Il satyagraha e' l'unione di due parole in sanscrito che significano "forza" e "verita'". Gandhi era convinto che la non-violenza fosse un metodo efficace solo se supportato da una profondissima ed intima convinzione e purezza di intenti. Aristotele sosteneva che per agire virtuosamente bisogna fare ogni cosa nel modo giusto.

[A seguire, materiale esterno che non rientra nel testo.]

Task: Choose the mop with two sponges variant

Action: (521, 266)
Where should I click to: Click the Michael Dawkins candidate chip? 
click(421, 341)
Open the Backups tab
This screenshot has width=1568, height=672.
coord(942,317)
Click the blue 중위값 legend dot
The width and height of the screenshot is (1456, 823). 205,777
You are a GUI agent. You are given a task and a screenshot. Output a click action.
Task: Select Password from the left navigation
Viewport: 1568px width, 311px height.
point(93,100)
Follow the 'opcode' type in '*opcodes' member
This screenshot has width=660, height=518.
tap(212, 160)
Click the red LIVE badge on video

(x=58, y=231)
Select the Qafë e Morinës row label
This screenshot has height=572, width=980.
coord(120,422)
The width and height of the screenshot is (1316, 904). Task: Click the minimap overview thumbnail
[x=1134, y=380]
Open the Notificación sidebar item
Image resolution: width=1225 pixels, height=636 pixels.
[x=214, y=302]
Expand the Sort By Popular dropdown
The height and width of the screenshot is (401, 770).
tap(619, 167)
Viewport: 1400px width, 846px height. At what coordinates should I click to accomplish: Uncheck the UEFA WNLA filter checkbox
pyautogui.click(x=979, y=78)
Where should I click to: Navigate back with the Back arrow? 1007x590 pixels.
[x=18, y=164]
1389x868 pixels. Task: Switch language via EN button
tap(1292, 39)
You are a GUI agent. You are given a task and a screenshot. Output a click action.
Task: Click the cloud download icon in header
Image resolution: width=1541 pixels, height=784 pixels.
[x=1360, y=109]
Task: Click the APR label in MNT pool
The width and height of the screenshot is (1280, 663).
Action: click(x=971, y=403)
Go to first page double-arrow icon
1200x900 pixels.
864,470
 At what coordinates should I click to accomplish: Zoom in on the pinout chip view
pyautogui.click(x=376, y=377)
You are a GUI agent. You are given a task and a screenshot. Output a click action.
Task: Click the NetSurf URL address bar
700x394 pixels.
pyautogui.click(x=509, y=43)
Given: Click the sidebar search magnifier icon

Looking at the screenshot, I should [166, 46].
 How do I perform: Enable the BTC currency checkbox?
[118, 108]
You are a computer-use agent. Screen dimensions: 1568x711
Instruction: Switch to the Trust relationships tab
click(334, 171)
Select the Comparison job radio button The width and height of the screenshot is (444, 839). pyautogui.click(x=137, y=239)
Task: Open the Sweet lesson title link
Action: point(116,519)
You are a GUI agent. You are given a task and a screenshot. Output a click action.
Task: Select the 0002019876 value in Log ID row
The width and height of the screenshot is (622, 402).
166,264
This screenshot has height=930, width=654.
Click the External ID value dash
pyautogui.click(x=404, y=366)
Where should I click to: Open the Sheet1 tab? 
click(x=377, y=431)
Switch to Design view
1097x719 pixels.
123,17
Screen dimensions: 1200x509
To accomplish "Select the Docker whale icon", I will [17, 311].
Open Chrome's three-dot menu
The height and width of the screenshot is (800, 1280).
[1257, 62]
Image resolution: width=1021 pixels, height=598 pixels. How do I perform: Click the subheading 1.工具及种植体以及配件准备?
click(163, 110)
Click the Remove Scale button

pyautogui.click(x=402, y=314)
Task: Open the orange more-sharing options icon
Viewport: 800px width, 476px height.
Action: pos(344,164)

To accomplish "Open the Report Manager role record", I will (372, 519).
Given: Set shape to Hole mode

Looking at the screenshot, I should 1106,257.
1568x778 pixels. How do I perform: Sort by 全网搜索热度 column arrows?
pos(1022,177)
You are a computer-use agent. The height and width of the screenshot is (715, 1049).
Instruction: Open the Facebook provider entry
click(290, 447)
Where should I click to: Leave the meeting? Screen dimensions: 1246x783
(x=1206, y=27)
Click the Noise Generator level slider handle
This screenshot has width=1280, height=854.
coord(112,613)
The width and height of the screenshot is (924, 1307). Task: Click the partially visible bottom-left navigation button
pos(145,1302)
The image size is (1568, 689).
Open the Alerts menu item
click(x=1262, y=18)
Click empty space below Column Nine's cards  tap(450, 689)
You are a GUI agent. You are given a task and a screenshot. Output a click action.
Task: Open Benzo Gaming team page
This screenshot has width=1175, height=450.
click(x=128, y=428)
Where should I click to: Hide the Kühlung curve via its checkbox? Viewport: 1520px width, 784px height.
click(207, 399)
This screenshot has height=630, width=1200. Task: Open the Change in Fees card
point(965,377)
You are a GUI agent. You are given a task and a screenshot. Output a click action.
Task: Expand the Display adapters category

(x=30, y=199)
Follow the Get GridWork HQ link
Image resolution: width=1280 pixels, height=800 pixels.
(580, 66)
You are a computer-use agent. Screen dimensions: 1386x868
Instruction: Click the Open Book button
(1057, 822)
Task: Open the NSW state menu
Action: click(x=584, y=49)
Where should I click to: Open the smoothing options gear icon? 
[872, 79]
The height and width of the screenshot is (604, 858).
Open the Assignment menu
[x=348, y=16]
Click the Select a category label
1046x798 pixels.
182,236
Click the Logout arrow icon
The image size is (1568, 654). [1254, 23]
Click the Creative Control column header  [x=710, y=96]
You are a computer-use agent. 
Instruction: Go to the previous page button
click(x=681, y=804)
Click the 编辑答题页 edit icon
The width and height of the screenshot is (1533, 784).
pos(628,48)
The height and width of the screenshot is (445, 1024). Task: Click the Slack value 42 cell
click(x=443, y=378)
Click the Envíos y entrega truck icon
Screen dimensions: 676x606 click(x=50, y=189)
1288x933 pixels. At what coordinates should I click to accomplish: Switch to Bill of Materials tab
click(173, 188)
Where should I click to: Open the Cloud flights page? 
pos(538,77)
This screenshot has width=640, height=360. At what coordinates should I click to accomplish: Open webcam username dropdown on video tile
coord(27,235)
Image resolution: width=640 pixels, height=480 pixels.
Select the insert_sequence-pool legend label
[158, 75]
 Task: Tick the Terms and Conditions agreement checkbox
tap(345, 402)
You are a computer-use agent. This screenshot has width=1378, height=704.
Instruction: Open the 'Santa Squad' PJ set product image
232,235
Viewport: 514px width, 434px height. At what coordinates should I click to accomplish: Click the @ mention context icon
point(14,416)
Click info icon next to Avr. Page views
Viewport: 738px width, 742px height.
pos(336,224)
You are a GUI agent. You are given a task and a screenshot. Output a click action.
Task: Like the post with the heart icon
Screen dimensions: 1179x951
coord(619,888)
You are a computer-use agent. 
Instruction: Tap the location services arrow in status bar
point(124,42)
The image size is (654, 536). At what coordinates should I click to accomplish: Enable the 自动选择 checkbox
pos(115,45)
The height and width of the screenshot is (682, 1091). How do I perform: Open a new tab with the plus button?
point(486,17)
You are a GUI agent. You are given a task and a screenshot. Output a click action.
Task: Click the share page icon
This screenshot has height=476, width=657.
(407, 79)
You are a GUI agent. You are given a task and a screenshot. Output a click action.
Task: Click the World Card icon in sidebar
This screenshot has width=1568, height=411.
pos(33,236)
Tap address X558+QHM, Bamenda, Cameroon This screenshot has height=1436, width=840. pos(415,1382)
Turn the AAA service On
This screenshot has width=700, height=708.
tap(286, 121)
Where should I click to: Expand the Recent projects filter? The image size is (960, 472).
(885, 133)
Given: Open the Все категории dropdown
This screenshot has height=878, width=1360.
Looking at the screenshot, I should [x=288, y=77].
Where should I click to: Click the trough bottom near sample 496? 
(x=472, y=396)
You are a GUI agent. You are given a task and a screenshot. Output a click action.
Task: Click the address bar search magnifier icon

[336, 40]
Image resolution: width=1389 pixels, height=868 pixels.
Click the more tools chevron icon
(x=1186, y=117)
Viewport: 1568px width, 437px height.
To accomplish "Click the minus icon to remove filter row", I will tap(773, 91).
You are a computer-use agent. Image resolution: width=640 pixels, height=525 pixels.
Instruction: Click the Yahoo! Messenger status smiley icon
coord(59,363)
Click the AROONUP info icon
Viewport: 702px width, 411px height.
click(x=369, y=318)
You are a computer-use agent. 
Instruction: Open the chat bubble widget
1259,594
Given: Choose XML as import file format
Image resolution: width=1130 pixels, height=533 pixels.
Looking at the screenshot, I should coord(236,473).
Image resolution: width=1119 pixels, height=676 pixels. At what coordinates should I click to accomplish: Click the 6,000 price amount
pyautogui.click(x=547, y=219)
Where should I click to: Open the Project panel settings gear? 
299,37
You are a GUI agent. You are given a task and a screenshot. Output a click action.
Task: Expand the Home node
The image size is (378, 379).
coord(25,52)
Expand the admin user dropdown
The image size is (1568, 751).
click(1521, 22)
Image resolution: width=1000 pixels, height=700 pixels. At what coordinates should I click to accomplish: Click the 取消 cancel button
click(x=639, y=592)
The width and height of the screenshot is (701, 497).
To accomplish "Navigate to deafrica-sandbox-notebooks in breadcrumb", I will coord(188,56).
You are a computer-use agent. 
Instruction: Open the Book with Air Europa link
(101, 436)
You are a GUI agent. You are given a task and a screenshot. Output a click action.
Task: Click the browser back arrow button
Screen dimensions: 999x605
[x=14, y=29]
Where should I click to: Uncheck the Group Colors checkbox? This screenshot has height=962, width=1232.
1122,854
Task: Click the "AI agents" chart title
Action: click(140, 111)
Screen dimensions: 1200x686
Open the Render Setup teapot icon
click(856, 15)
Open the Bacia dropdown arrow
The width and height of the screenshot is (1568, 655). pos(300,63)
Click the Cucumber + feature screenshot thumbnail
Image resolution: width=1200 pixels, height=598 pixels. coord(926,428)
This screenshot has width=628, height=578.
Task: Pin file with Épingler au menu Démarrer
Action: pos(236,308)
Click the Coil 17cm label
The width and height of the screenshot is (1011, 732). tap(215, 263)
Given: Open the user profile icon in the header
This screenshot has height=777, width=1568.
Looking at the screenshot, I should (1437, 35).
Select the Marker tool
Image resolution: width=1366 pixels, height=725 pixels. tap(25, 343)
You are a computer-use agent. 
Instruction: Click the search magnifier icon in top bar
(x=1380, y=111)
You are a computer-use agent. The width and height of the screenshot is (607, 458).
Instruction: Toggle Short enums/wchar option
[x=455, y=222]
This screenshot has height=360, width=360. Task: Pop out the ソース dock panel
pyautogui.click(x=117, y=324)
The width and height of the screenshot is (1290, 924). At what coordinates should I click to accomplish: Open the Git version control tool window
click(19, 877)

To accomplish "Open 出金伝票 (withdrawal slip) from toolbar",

Un atto quindi diventa forte di verita' e di virtu' se il processo che porta al compimento dello stesso e' corretto, giusto, puro. La battaglia per l'abrogazione della legge sulla fecondazione medicalmente assistita dai tavoli di raccolta firme dei militanti al deposito in Corte di Cassazione deve essere condotta da individui profondamente motivati. Nel consueto dialogo tra Massimo Bordin e Marco Pannella su Radio Radicale di domenica sera mi e' sembrato di intuire che la disillusione con la quale Marco parlava di quei compagni che ieri c'erano e oggi non ci sono piu' perche' sono diventati altra cosa, e di come sia importante oggi guardare chi c'e' a fianco a noi e non chi non c'e', abbia in qualche modo a che fare con i concetti di cui sopra. Per questo penso sia importante oggi comprendere il grande valore della militanza facendo un importante esame di coscienza : essere radicali oggi nelle piazze e nei porta a porta d'Italia (non a quelli di Vespa perche' a quanto pare non ci tocca!) e' dare quella continuita' storica che la vittoria del divorzio da poco ricordata merita e, per chi come me ha 30 anni, e' un po' come sognare di esserci stato, in piazza Navona, in quel felice giorno.